Takao Hidemasa, Nojo Takeshi
Department of Radiology, Showa General Hospital, and Department of Radiology, Graduate School of Medicine, University of Tokyo, 7-3-1 Hongo, Bunkyo-ku, Tokyo 113-8655, Japan.
Radiology. 2007 Sep;244(3):755-66. doi: 10.1148/radiol.2443061278. Epub 2007 Jul 24.
To prospectively perform a decision and cost-effectiveness analysis of surgical and endovascular treatments of unruptured intracranial aneurysms, with incorporation of the results of the prospective International Study of Unruptured Intracranial Aneurysms.
With use of a Markov model, a decision and cost-effectiveness analysis was performed for comparison of surgical or endovascular treatment with no treatment. Twelve clinical scenarios were defined on the basis of aneurysm size and location. Probabilistic sensitivity analyses were performed for 50- and 40-year-old patient cohorts. Treatment was considered to be cost-effective at an incremental cost-effectiveness ratio less than $100,000 per quality-adjusted life-year.
In 50-year-old patients, no treatment was the most cost-effective strategy for aneurysms located in the cavernous carotid artery. For aneurysms smaller than 7 mm located in the anterior circulation, no treatment was the most cost-effective strategy.
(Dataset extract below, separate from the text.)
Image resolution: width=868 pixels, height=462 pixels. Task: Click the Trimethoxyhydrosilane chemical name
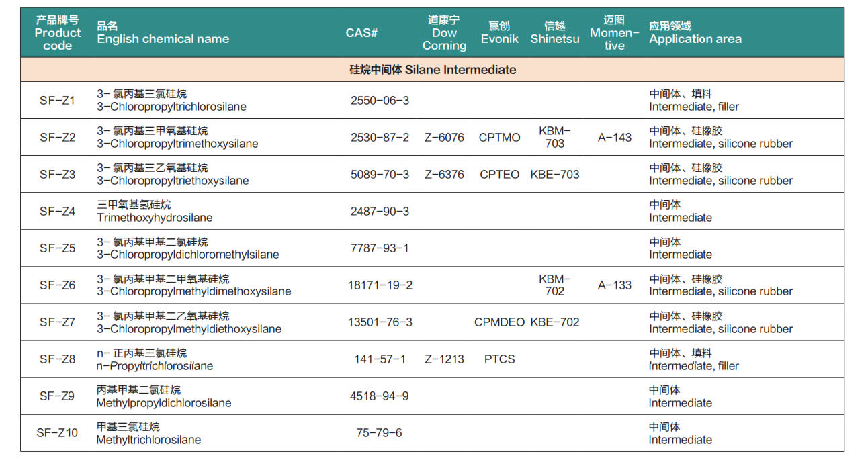155,218
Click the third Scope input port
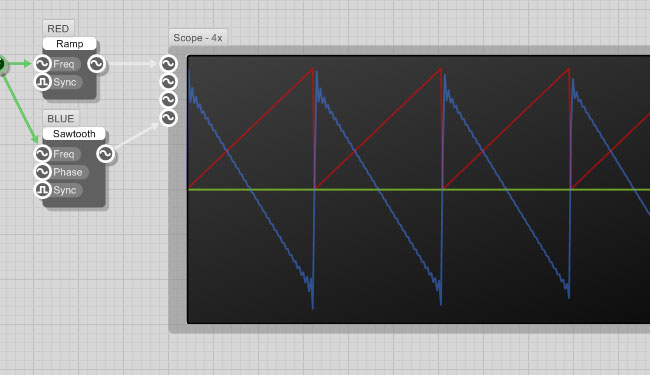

Endovascular treatment was the most cost-effective option for 7-24-mm aneurysms, whereas surgical treatment was the most cost-effective option for aneurysms 25 mm or larger. For aneurysms smaller than 7 mm or 25 mm or larger located in the posterior circulation, no treatment was the most cost-effective strategy. Surgical treatment was the most cost-effective option for 7-12-mm aneurysms, whereas endovascular treatment was the most cost-effective option for 13-24-mm aneurysms.
For 50-year-old patients, treatment of aneurysms that are small (<7 mm), that are located in the cavernous carotid artery, or that are large (>or=25 mm) and located in the posterior circulation is ineffective or not cost-effective.
前瞻性地对未破裂颅内动脉瘤的手术和血管内治疗进行决策及成本效益分析,并纳入前瞻性国际未破裂颅内动脉瘤研究的结果。
使用马尔可夫模型进行决策及成本效益分析,以比较手术或血管内治疗与不治疗的效果。根据动脉瘤的大小和位置定义了12种临床情况。对50岁和40岁的患者队列进行概率敏感性分析。当增量成本效益比低于每质量调整生命年10万美元时,治疗被认为具有成本效益。
在50岁的患者中,对于位于海绵窦段颈内动脉的动脉瘤,不治疗是最具成本效益的策略。对于位于前循环且小于7mm的动脉瘤,不治疗是最具成本效益的策略。血管内治疗是7 - 24mm动脉瘤最具成本效益的选择,而手术治疗是25mm或更大动脉瘤最具成本效益的选择。对于位于后循环且小于7mm或25mm或更大的动脉瘤,不治疗是最具成本效益的策略。手术治疗是7 - 12mm动脉瘤最具成本效益的选择,而血管内治疗是13 - 24mm动脉瘤最具成本效益的选择。
对于50岁的患者,治疗小(<7mm)、位于海绵窦段颈内动脉、大(≥25mm)且位于后循环的动脉瘤是无效的或不具有成本效益的。